- [Extract provided]:
PRESPECTIVE ON EVANGELISM

Wallace (Shaun) Shaunfield Copyright 2014

Posted 1/8/14

 

Christian evangelism is the spreading the good news of the Gospel in a way that would bring others to Christ, something that you would expect to a major part of the Christian experience. However, it is argued that many churched people today ignore evangelism. If true, could that be the reason for the lack of growth in many of the major denominations?  I do know that many Christians shy away from evangelism, either for lack of knowledge on how to do it and/or the lack of confidence. It could be that their perception of evangelism is wrong and not suited to their comfort zone. Evangelism, if done with confidence and in a manner suited to your personality is one of the most rewarding Christian experiences you can have, especially if you see people come to Christ.

Evangelism covers a broad variety of activities ranging from the demonstration of Christianity by living as a Christian, to a personal one-on-one discussion with a friend, to major programs such as the Billy Graham Crusades. Evangelism involves knowing your intended audience, knowing the various styles that can be used in evangelism and then knowing which style you are comfortable with. Each of these also covers a broad range of possibilities.

 

Intended Audience

Your intended audience can be divided into two groups: the intellectual and the non-intellectual (the philistine or a person who is just uninterested in intellectual pursuits).

These can then be further divided into the following categories:

  • The strongly devout atheist
  • The moderate atheist
  • The person with some knowledge of Christianity but now does not now believe because of a bad experience that they blame on God.
  • A person that has just drifted away from believing.
  • The Christian youth who upon leaving home ceases to believe in God.
  • A person who claims to be a Christian but does nothing to show it.
  • A person with some knowledge of Christianity but is indifferent to the precepts.
  • A person who has no prior experience of knowledge of God, Christianity or any religion.
  •  A person with strong beliefs in another religion.

 

This results in at least 18 different types in your intended audience and this might not be all possibilities as people have many reasons for not believing. It is easy to see that one evangelism style would not work for all types. So what are the styles that are effective for the various categories of people? First and foremost, all styles should be done with respect and be non-argumentative. In addition, it is imperative that you live your life as a Christian in all aspects all the time. You should be an example of what other people find attractive . However, it is important to not come across as a religious fanatic, as that is a real turnoff to the non-believer.

- [Entries provided]:
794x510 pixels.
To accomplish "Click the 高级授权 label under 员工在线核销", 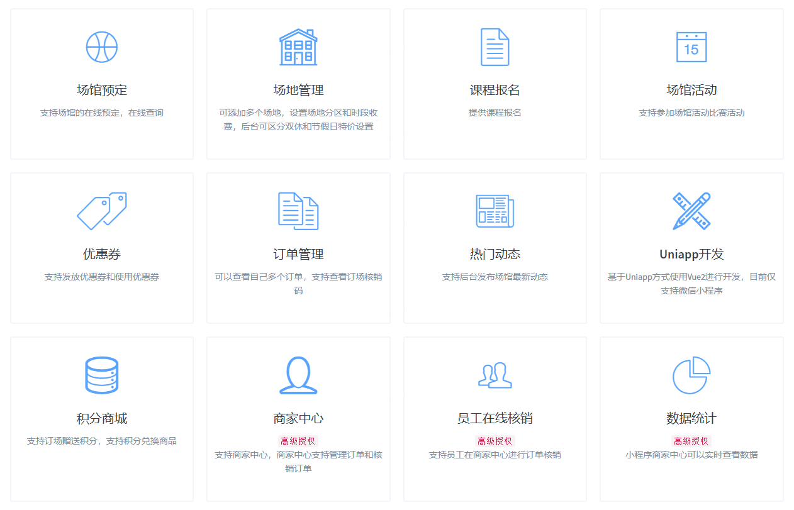I will (495, 441).
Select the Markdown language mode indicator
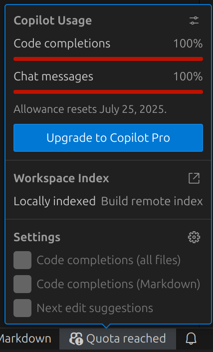 pyautogui.click(x=25, y=339)
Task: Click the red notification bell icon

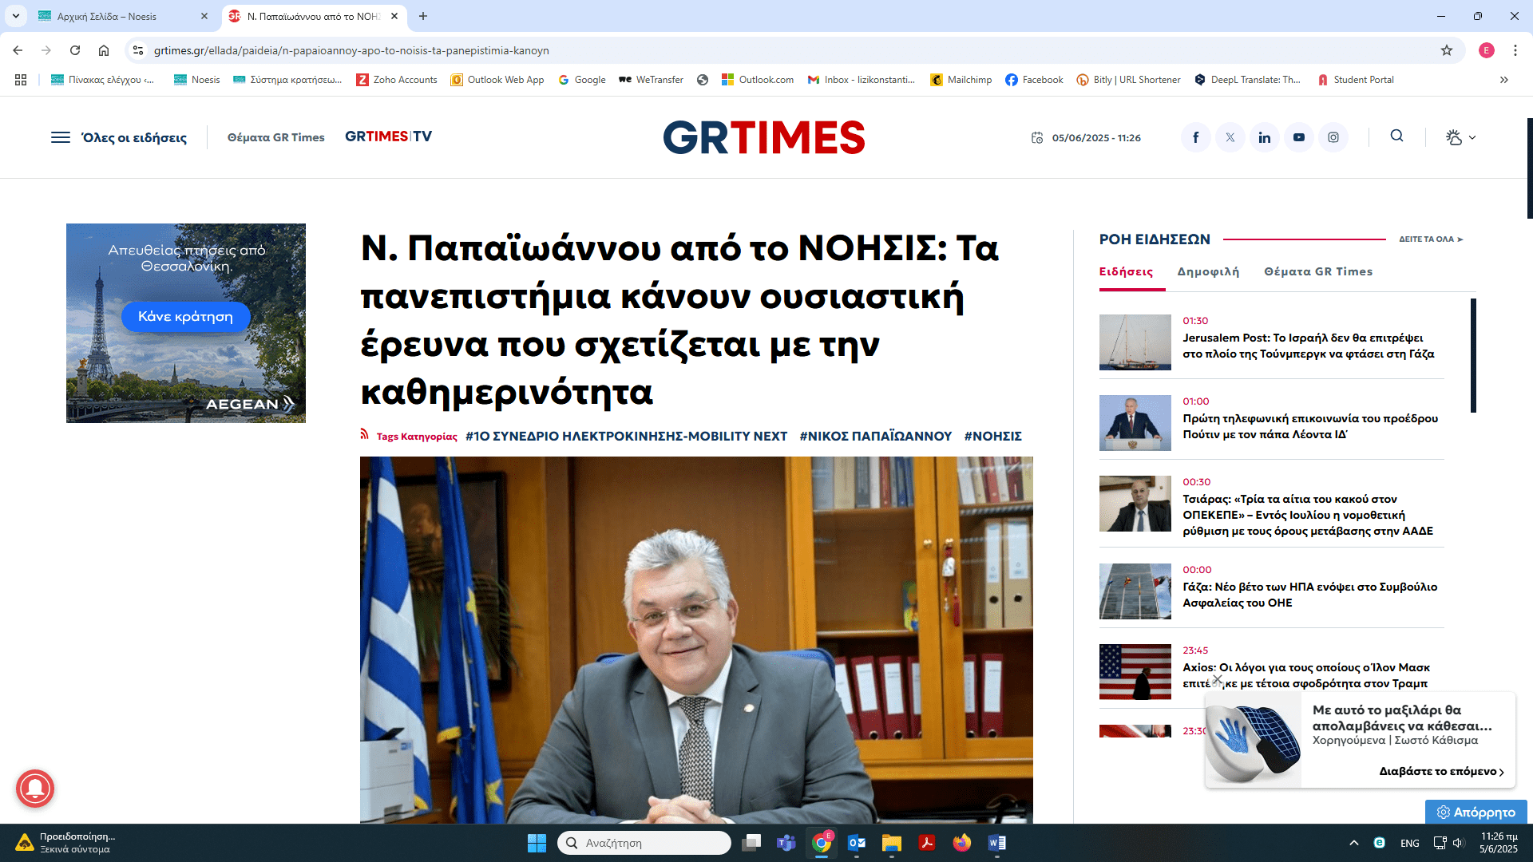Action: pos(35,789)
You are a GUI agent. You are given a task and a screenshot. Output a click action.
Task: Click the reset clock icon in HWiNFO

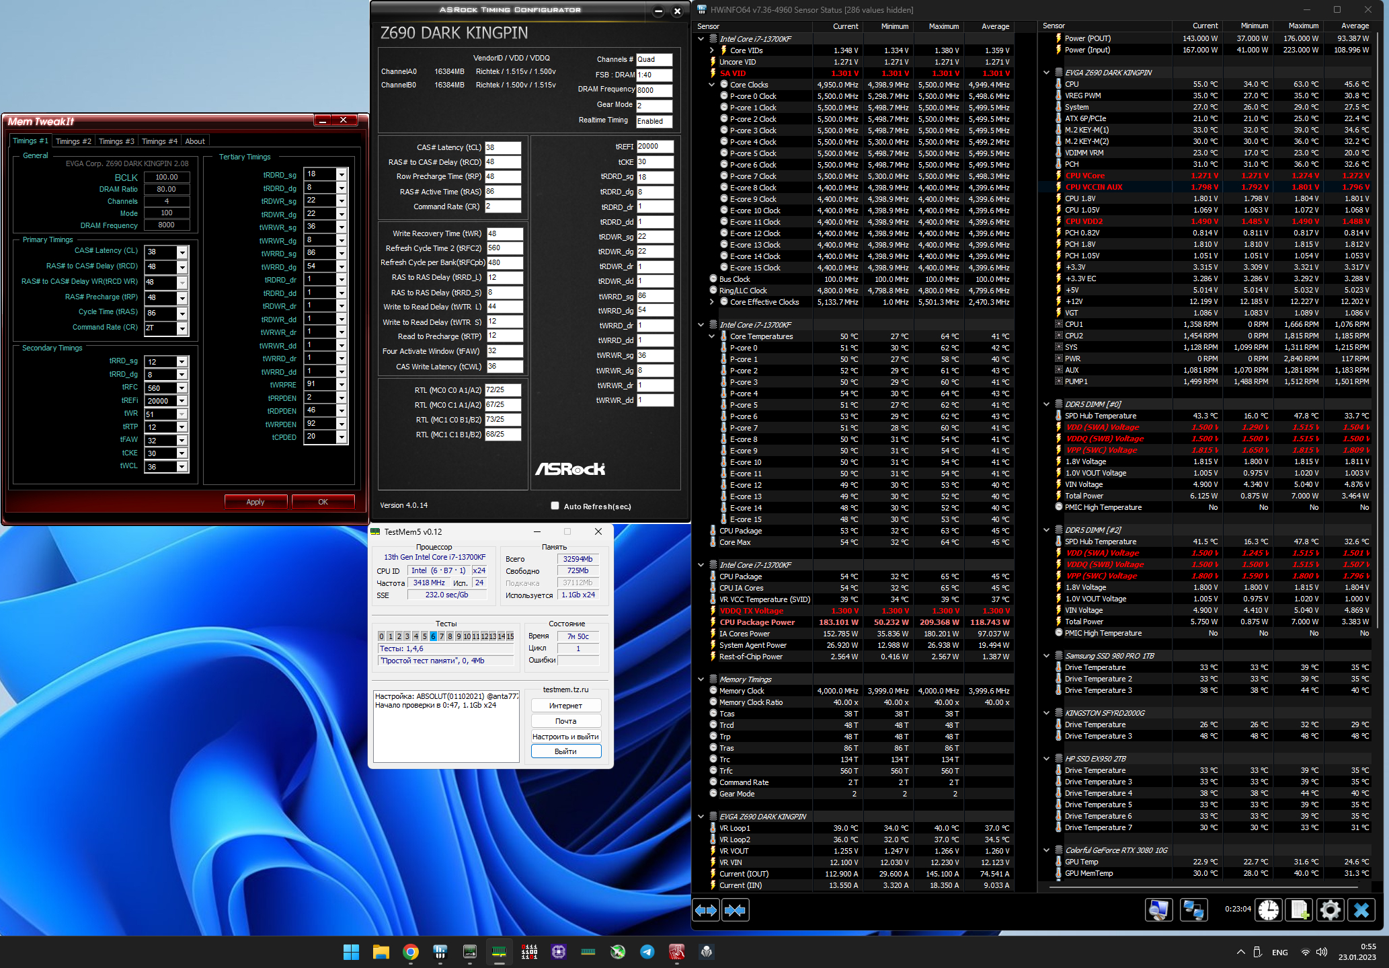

- [Task instructions]:
**A)** Into which two groups does the evangelism piece divide the intended audience?
**B)** Copy the entries from the line with "Task: Click the red notification bell icon" to the end of the entries, swapping "red" for "orange" and omitting the pictures.

- [Exercise answers]:
**A)** The intellectual and the non-intellectual.

**B)**
Task: Click the orange notification bell icon

Action: pos(35,789)
You are a GUI agent. You are given a task and a screenshot. Output a click action.
Task: Click the reset clock icon in HWiNFO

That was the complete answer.